Recently, Castro and coworkers (Castro et al., 2009) proposed a new pivotal role for AA as modulator in the metabolic switch between glucose and lactate as energetic substrate of neurons. This review paper, mainly based on in-vitro results, summarizes the evidences of the relationships among glutamate, AA, glucose and lactate during neural activation. In Figure 23, we repropose the model suggested by Castro, updated on the basis of our in-vivo results. In brief, in normal conditions both neurons and astrocytes use glucose as energetic substrate. After neural activation, cortico-striatal endings release glutamate (1) in the striatal extracellular compartment (Miele et al., 2000). Immediately after, GLU is taken by astrocytes from the synaptic cleft and exchanged (Rice, 2000) with AA (2). The in-vivo increase of extracellular AA during tail pinch is in accord with this mechanism. The glutamate entry into astrocyte stimulates glucose internalization (3), glycolysis (4) and lactate efflux (5). We observed a reduction of extracellular glucose and an increase of lactate during tail pinch in agreement with this model. Finally, ascorbic acid enters neurons (6) through a specific transporter (SVCT2) and activates the metabolic switch (Castro et al., 2009), stimulating lactate uptake in neurons (7) and inhibiting glucose consumption (8).
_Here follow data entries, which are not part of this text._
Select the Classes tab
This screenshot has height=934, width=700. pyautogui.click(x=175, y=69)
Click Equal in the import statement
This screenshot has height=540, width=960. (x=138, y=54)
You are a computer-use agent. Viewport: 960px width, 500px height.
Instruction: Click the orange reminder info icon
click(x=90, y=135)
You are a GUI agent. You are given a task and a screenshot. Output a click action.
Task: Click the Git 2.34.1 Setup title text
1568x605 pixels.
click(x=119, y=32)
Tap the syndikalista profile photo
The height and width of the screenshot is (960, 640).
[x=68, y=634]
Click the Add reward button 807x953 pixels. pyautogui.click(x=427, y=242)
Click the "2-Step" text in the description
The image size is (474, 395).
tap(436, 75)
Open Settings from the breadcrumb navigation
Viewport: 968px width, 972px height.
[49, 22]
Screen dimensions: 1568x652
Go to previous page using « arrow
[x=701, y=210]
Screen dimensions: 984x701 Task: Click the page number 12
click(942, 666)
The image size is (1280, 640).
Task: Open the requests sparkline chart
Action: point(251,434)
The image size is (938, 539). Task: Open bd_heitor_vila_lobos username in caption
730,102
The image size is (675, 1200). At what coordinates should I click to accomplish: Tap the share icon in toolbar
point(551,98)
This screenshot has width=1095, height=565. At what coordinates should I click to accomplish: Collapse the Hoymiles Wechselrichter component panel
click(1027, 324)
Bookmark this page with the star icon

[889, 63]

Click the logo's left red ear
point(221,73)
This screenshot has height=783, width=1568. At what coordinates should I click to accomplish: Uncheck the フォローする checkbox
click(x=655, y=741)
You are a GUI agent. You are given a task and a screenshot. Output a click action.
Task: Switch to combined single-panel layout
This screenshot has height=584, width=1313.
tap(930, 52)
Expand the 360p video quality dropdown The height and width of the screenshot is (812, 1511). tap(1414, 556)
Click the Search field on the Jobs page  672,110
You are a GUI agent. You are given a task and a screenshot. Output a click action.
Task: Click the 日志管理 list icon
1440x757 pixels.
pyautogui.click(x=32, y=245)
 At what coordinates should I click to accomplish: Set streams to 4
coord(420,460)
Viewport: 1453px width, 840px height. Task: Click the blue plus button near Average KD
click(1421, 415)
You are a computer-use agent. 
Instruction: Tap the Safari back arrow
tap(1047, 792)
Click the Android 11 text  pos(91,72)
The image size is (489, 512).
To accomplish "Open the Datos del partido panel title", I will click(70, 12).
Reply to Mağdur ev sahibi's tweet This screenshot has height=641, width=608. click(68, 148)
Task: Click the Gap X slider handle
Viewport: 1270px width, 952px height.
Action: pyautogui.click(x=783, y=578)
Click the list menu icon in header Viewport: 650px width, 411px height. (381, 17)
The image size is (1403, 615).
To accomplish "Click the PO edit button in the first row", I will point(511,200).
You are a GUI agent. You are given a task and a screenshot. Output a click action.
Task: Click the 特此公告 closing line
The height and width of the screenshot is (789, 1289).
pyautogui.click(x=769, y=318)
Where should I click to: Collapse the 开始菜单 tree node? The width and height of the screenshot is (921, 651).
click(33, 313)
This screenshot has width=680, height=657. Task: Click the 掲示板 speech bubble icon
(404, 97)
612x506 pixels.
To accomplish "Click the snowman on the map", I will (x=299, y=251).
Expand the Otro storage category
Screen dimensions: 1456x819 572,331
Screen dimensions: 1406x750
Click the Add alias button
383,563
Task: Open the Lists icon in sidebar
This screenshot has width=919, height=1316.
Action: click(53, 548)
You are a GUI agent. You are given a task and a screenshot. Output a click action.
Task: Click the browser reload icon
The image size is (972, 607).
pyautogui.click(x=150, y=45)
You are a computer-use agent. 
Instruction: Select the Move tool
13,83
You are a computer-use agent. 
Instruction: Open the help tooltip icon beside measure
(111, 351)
The rise in the local O2 signal,
during neural activation, might reflect an increase of rCBF (Bazzu et al., 2009; Calia et al., 2009). Immediately after the end of the physiological stimulation, AA current inverted its trend and slowly (10 min) returned to baseline levels. Oxygen and lactate currents continued to rise for 5 min after the end of the tail pinch then slowly decreased to baseline levels. The drop of glucose during neural activation was followed by its increase as result of astroglial glycogenolysis (Fillenz et al., 1999). Post-activation data are complex to interpret and suggest the return to normal (inactive) condition with glucose as energetic substrate for neurons. It is important to remember that AA is oxidized to DHAA by ROS and RNS in neurons (Serra et al., 2002). DHAA, secreted in the extracellular space, enters astrocyte through GLUT1 transporter and is back-reduced to AA (Hediger, 2002). A sustained increase of extracellular glucose could interfere with AA/DHAA cycle resulting in oxidative stress, AA loss and neuron damage.
These in-vivo results indicate that, during neural activation in physiological conditions, extracellular striatal changes of the above neurochemicals mainly reflect astrocyte response to glutamatergic stimulation. Further in-vivo pharmacological studies are necessary to confirm in-vitro evidences on bioenergetic substrates used by neurons in different experimental conditions.